Extract:
==============================

Isabel McBryde (born 16 July 1934) AO is an Australian archaeologist and professor emerita at the Australian National University (ANU) and School Fellow, in the School of Social Sciences, Faculty of Arts. McBryde is credited with training "at least three generations of Australian archaeologists" and is affectionately referred to as the "Mother of Australian Archaeology". McBryde had a "holistic" approach to studying the archaeology of Aboriginal Australia, which has been carried on by many of her students (and her students' students). McBryde has also made considerable contributions to the preservation and protection of Australian cultural heritage, particularly Aboriginal cultural heritage.

Biography 
McBryde was born in Fremantle, Western Australia on 16 July 1934. Her family moved to Melbourne not long after her birth. McBryde completed honours and master's degrees, in Latin and history, at the University of Melbourne. She received her formal archaeological training at Cambridge University where she undertook a Diploma in Prehistoric Archaeology in 1959.

==============================

Records provided:
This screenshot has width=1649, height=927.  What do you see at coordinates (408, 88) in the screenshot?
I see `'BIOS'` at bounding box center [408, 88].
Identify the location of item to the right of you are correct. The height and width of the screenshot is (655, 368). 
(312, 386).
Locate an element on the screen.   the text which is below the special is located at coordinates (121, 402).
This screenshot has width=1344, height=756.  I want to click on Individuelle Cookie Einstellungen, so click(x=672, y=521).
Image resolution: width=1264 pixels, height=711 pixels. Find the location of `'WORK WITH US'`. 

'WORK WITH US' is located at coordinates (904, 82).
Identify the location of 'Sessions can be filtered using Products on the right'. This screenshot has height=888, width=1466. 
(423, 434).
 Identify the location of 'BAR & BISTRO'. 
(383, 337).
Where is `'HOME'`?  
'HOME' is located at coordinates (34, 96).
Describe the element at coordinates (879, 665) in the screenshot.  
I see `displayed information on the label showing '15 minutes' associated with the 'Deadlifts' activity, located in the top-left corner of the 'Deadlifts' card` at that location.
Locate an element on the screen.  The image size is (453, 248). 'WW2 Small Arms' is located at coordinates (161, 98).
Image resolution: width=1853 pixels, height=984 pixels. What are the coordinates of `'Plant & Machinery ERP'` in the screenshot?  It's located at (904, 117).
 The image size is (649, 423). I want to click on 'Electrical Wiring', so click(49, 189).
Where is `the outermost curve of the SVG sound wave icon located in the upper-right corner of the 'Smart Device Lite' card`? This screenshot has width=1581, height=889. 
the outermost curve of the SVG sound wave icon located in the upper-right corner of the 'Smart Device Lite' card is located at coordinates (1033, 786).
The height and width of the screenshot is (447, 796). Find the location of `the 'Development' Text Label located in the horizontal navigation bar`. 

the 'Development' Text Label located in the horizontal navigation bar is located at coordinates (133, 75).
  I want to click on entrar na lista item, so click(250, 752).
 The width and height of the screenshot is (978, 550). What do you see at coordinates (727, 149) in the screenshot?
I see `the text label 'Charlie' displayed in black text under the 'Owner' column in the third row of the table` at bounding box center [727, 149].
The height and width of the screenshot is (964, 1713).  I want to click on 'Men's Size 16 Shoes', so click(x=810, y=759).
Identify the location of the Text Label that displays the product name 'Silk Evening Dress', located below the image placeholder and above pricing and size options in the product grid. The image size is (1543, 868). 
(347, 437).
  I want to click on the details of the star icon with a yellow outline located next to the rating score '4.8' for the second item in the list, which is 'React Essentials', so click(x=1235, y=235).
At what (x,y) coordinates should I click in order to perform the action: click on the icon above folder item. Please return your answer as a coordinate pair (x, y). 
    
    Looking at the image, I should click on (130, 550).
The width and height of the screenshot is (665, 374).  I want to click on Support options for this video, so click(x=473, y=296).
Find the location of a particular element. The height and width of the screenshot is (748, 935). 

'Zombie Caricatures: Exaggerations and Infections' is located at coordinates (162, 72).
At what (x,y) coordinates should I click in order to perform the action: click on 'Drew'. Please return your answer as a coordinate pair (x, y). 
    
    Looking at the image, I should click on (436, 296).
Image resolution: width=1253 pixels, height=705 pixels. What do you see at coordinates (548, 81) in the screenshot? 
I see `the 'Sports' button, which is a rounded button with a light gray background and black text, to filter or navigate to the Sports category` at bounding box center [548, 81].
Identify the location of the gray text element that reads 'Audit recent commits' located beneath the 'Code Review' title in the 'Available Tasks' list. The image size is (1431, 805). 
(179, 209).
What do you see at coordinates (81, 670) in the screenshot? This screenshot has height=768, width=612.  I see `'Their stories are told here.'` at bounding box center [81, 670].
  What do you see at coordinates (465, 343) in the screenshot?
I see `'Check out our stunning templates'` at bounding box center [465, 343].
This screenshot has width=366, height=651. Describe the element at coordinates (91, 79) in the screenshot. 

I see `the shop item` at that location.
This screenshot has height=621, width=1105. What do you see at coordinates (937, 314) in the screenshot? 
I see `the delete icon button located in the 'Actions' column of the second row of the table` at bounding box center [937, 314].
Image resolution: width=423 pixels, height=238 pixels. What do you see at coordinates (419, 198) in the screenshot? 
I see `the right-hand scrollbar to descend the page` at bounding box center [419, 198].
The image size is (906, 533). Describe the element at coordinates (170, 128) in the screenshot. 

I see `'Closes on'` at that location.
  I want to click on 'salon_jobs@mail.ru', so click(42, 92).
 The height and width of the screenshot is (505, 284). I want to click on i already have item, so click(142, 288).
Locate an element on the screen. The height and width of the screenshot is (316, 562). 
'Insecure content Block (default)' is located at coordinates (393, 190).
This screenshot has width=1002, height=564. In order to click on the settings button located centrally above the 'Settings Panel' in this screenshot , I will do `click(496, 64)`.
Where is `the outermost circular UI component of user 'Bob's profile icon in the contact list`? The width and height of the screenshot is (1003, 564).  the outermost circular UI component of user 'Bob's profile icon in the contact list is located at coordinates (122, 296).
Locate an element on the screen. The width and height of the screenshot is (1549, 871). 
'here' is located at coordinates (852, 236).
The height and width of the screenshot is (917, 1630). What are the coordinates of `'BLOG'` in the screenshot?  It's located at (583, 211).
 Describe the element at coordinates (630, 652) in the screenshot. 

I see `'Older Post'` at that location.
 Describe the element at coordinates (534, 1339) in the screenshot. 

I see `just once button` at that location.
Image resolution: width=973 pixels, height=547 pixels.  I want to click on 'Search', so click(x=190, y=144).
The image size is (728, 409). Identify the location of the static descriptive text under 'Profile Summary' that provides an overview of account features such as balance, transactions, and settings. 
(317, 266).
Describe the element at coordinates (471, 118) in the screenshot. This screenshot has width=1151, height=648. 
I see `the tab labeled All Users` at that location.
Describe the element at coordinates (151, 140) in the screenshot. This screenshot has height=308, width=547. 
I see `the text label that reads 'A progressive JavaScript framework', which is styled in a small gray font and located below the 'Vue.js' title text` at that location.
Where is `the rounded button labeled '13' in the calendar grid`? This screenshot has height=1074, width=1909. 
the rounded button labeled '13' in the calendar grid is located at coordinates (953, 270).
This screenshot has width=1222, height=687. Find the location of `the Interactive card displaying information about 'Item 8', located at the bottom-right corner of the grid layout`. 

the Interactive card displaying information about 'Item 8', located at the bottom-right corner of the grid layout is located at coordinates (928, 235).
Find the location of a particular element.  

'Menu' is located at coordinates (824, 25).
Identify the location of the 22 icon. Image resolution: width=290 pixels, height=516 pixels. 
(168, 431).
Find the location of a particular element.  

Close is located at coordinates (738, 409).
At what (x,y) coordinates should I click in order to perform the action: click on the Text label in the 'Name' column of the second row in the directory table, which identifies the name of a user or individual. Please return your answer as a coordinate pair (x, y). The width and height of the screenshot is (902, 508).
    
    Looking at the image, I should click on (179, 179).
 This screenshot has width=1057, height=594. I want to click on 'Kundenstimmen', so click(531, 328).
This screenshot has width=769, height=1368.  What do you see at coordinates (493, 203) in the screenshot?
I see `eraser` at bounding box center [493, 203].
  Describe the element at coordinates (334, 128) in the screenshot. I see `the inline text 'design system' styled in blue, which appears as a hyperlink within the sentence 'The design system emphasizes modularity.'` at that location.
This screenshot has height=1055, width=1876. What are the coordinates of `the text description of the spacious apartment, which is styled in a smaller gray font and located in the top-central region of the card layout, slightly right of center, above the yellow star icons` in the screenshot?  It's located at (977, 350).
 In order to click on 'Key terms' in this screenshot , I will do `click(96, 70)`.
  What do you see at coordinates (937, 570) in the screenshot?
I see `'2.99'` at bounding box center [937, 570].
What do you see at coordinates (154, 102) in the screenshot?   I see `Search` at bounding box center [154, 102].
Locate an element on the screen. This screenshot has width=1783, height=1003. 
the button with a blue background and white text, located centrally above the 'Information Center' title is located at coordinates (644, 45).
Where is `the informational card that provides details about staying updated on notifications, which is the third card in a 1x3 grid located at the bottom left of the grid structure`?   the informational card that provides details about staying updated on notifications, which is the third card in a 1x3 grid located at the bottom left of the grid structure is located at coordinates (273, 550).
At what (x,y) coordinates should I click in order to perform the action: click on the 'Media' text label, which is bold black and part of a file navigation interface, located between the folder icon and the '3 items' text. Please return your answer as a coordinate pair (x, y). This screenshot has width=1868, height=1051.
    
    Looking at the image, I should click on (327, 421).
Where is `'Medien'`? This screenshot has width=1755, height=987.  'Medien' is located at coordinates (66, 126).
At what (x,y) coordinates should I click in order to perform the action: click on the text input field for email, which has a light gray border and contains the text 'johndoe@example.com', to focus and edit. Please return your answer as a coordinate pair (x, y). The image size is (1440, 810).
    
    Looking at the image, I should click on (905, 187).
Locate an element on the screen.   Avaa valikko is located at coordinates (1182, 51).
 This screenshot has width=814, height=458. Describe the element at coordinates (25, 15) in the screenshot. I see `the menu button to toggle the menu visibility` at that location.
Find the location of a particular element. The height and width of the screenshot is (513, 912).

==============================

Tasks for this exercise:
**1.** Reproduce the entries word for word, everything from their first line down to the line containing "coordinates (34, 96).".
**2.** Carry on with the Isabel McBryde biography, picking up right after its final sentence.
The entries are unrelated to the Isabel McBryde biography.

Results:
**1.**
This screenshot has width=1649, height=927.  What do you see at coordinates (408, 88) in the screenshot?
I see `'BIOS'` at bounding box center [408, 88].
Identify the location of item to the right of you are correct. The height and width of the screenshot is (655, 368). 
(312, 386).
Locate an element on the screen.   the text which is below the special is located at coordinates (121, 402).
This screenshot has width=1344, height=756.  I want to click on Individuelle Cookie Einstellungen, so click(x=672, y=521).
Image resolution: width=1264 pixels, height=711 pixels. Find the location of `'WORK WITH US'`. 

'WORK WITH US' is located at coordinates (904, 82).
Identify the location of 'Sessions can be filtered using Products on the right'. This screenshot has height=888, width=1466. 
(423, 434).
 Identify the location of 'BAR & BISTRO'. 
(383, 337).
Where is `'HOME'`?  
'HOME' is located at coordinates (34, 96).

**2.**
In 1960, McBryde returned to Australia and was appointed as the first lecturer in prehistory and ancient history at the University of New England (UNE), the first titled position of its kind in Australia. She completed her PhD at UNE in 1966 with a regional study of the Aboriginal archaeology of the New England region of New South Wales. According to Sandra Bowdler and Genevieve Clune, her PhD was the first-ever awarded based on Australian archaeological fieldwork. At UNE, McBryde set up courses in archaeology, focusing on the "importance of regionally focused archaeology".

McBryde was appointed as senior lecturer in the Department of Prehistory and Anthropology at the ANU in 1974, and in 1986 she was appointed as the chair of prehistory. McBryde retired from ANU in 1994.

Awards and honours 
McBryde was elected as a Fellow of the Australian Academy of the Humanities in 1979.

In 1990, McBryde became an Officer of the Order of Australia (AO) for her "service to education, particularly in the field of Australian Prehistory". In 2001, McBryde received a further honour from the Australian Government, being awarded a Centenary Medal "for service to cultural heritage and as a distinguished archaeologist". McBryde remained continually involved within the world of archaeological academia with great enthusiasm, as she routinely reviewed fellow archaeological work.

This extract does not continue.